Problem.
Please print exactly the lines below, from the start of the material up to and including the line with "The width and", but none of the pictures.

[Records for this exercise Boundary: Start]

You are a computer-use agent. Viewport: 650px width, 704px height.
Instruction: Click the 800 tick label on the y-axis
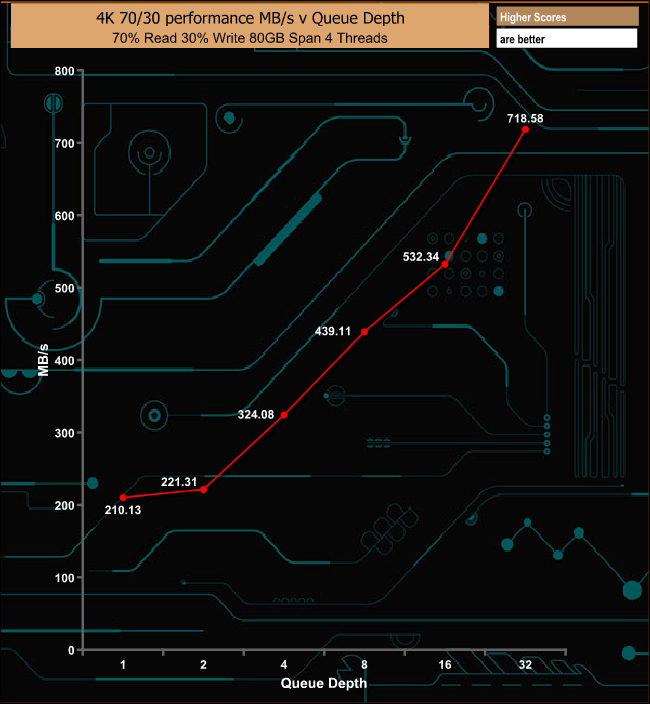pos(64,71)
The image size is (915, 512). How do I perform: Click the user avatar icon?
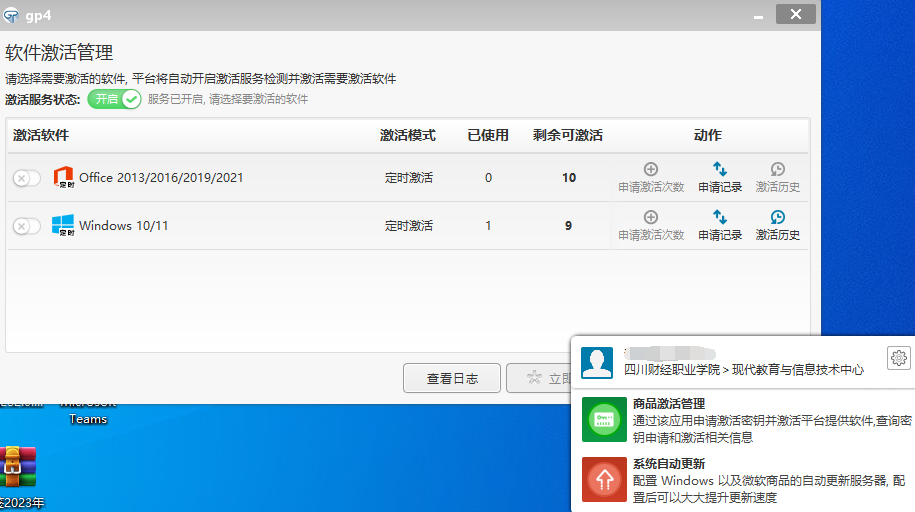[x=597, y=363]
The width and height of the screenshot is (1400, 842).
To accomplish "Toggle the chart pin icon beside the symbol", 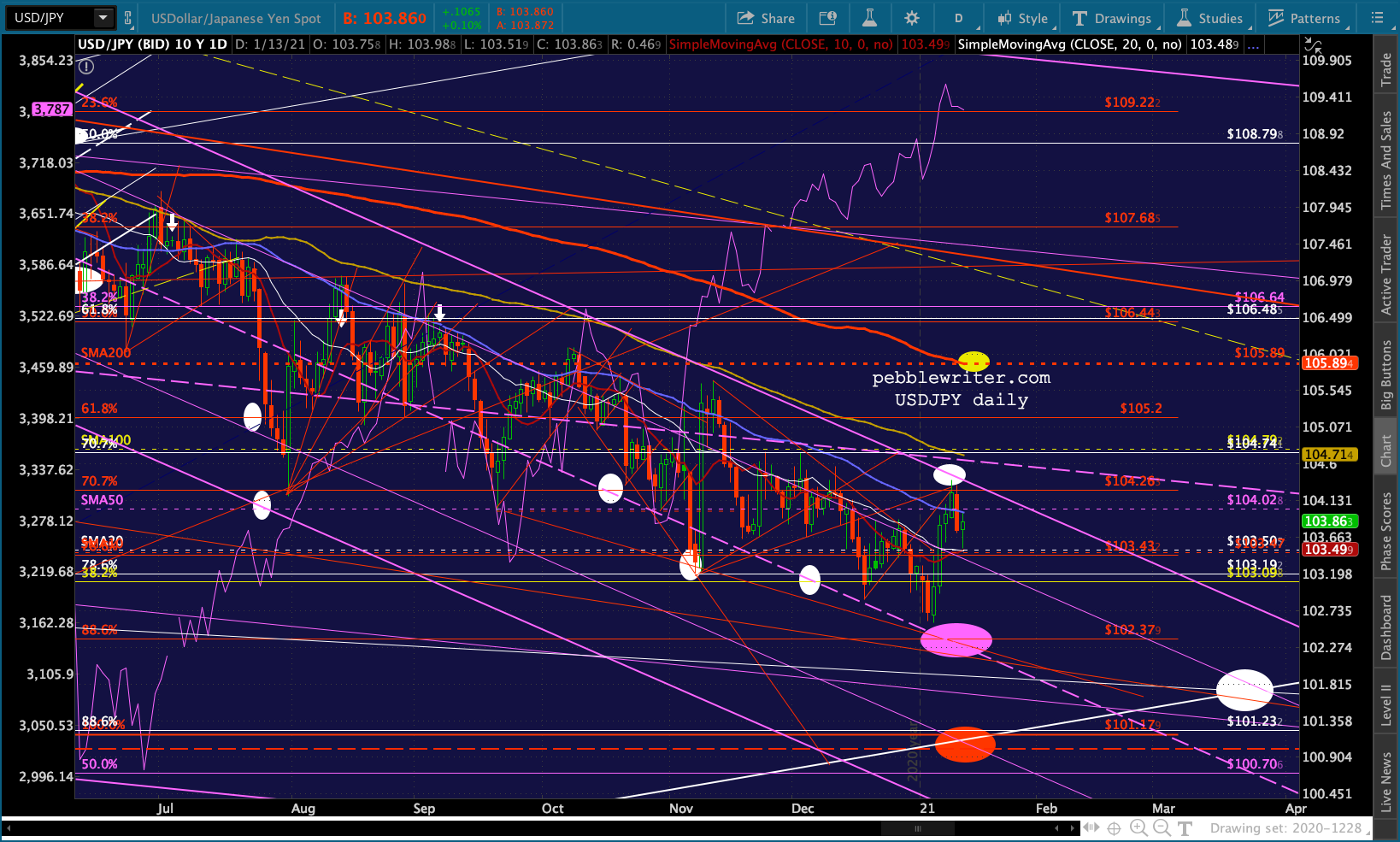I will (128, 18).
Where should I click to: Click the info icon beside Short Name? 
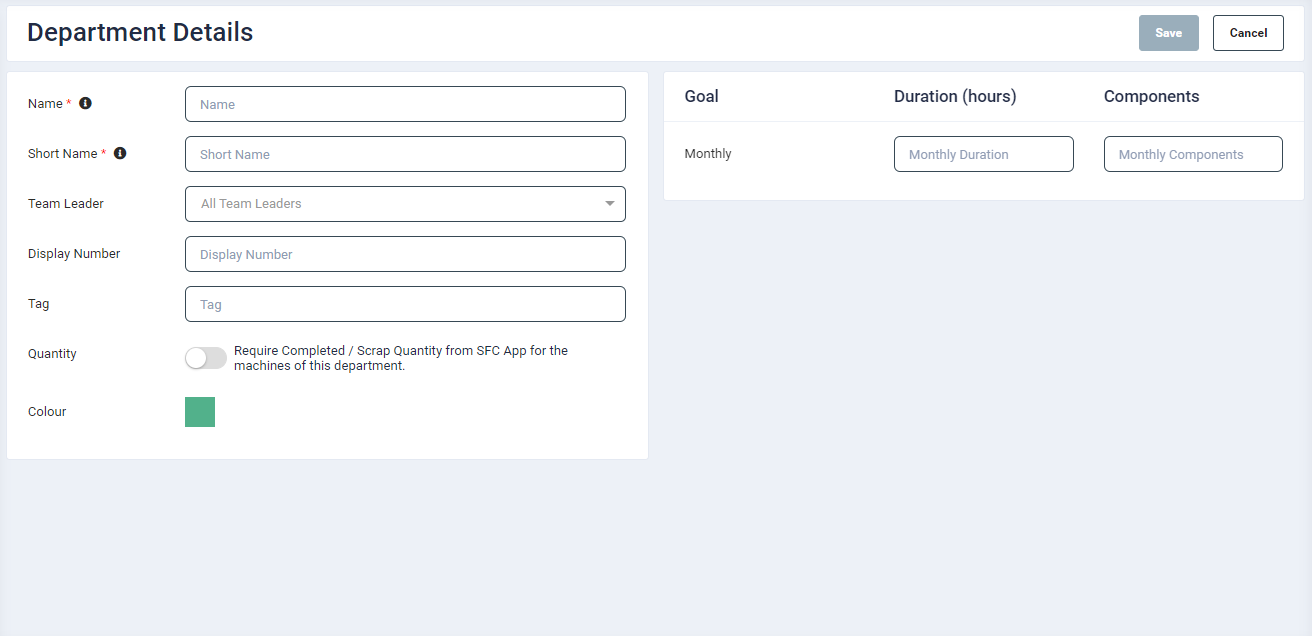pos(120,153)
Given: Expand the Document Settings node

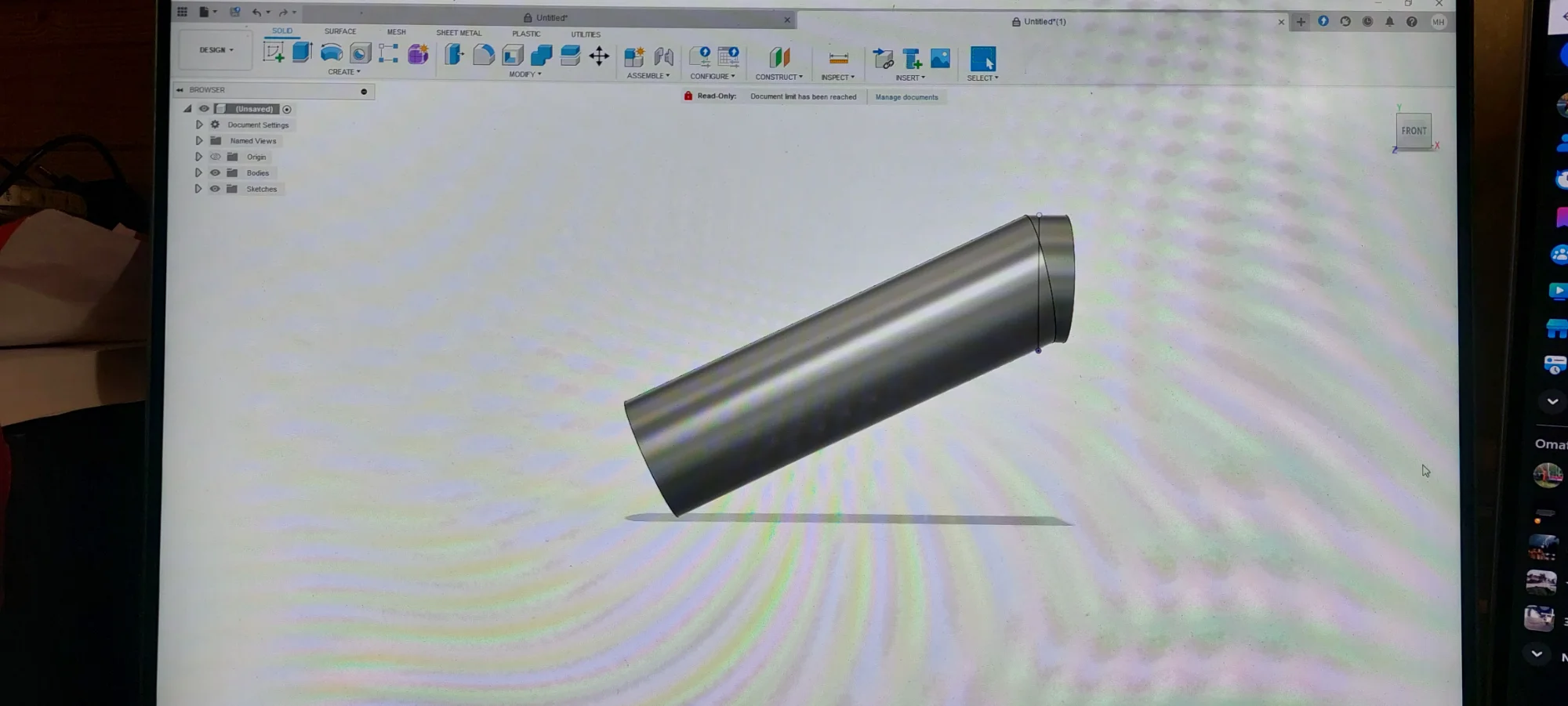Looking at the screenshot, I should coord(199,125).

[Records for this exercise Boundary: End]

Result below.
You are a computer-use agent. Viewport: 650px width, 704px height.
Instruction: Click the 800 tick label on the y-axis
pos(64,71)
The image size is (915, 512). How do I perform: Click the user avatar icon?
[x=597, y=363]
The width and height of the screenshot is (1400, 842).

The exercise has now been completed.